Les sœurs orthodoxes du monastère de Solan, situé à La Bastide-d'Engras dans le Gard, ont lancé une vente en ligne de leurs bouteilles de vin bio pour financer l'achat d'un nouveau tracteur. Leur ancien tracteur, acheté en 2009, est en fin de vie. L'objectif est de vendre 5 000 bouteilles pour couvrir une partie du coût, alors que les vendanges approchent.
Une communauté agricole née dans le Vercors
La communauté orthodoxe, rattachée à un monastère grec, a été fondée en 1981 dans le Vercors. À l'époque, les sœurs n'étaient pas agricultrices. Aujourd'hui, elles sont vingt, de neuf nationalités différentes. En s'installant à La Bastide-d'Engras, elles ont découvert un mas avec 60 hectares de terre, dont 8 hectares de vignes et 40 hectares de bois, riche en biodiversité. Sans formation agricole, elles se sont lancées dans l'agriculture bio avec une "bonne dose d'inconscience", selon sœur Iossifia, chargée de la communication.
Au début des années 1990, les difficultés étaient nombreuses. Le pionnier de l'agroécologie Pierre Rabhi les a encouragées à persévérer. L'association Terre et Humanisme, basée en Ardèche, leur a apporté un soutien précieux. Leurs terres servent aujourd'hui de terrain d'expérimentation pour des étudiants, notamment de Sup Agro, et des adultes en reconversion.
La viticulture, une activité centrale
Les sœurs ont commencé à vinifier dans des caves voisines. Leur première cuvée de rosé est sortie en 1996, suivie du rouge en 1997. Depuis 1999, elles vinifient sur place, aidées par un moine œnologue des îles de Lérins. La viticulture représente la moitié de leur activité. Elles produisent également des confitures, sirops, pâtes de fruits, et depuis une douzaine d'années, des conserves salées pour diversifier leurs sources de revenus.

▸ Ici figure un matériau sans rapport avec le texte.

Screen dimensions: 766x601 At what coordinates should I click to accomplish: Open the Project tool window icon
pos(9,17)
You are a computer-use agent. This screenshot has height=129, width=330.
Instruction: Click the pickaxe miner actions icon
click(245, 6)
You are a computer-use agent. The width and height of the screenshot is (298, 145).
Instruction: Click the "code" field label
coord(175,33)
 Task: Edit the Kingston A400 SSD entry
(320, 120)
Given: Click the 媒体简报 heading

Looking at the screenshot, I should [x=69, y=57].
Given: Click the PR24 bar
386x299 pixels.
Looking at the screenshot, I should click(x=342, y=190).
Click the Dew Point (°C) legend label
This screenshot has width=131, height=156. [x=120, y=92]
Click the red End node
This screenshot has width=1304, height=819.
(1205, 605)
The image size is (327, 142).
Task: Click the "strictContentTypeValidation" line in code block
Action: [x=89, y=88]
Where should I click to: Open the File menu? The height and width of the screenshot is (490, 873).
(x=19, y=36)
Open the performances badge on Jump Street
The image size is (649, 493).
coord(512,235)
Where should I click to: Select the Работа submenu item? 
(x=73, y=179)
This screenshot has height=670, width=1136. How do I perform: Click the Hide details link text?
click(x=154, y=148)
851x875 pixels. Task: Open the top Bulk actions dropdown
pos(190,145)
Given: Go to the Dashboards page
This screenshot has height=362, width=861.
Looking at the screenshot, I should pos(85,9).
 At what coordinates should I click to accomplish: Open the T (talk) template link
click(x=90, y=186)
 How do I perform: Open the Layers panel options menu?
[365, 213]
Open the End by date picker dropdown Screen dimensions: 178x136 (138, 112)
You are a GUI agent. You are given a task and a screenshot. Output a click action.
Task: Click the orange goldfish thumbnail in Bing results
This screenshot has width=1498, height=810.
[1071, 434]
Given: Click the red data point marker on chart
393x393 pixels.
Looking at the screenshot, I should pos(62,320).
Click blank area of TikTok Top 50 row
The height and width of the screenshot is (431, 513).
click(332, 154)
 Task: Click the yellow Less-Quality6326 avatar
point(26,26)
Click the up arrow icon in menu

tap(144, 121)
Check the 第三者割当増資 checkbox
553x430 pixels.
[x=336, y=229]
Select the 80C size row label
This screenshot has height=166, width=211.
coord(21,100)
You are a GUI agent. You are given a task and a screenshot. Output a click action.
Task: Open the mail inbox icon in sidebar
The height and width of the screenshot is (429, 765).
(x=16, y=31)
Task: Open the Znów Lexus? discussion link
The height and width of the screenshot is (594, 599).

Les défis du changement climatique
Le dérèglement climatique affecte durement le monastère. Depuis 2013, la grêle frappe chaque année les récoltes. En 2013, 60 % de la récolte a été perdue en dix minutes. La canicule et la sécheresse provoquent un stress hydrique. "On souffre beaucoup du manque d'eau", explique sœur Iossifia. La production de vin est passée de 30 000 bouteilles par an à 25 000. Les fraises ne peuvent plus être cultivées faute d'eau.
Pour s'adapter, les sœurs ont installé des voiles d'ombrage sur le jardin et cultivent de plus en plus sous serre, ce qui permet de réduire la chaleur et de cultiver en contre-saison. Elles économisent l'eau et expérimentent des techniques comme l'enherbement dans les vignes. "Avant, laisser de l'herbe dans la vigne, c'était une hérésie ! Alors que l'herbe est une alliée, elle maintient la vie du sol", souligne sœur Iossifia. Elles favorisent l'hydrologie régénérative pour retenir chaque goutte d'eau.
Une gestion responsable de la forêt
Le monastère possède 40 hectares de bois classés en site Natura 2000. Un petit ruisseau de 400 mètres de long, jamais à sec jusqu'en 2021, commence à souffrir du manque d'eau. Les sœurs se sentent responsables de cette terre et veillent à ce que leurs pratiques agricoles préservent la qualité de l'eau.
Vente et distribution
Les produits du monastère sont disponibles dans leur boutique sur place, dans certaines chaînes bio, et sur leur site internet. Pendant 21 ans, elles ont tenu un marché à Uzès, ce qui les a fait connaître. "Au départ, on était des extraterrestres : des femmes habillées en noir, qui font bio !", se souvient sœur Iossifia. Elles organisent aussi des visites guidées avec l'office de tourisme d'Uzès. La vente en ligne des bouteilles pour le tracteur est accessible via Divine Box.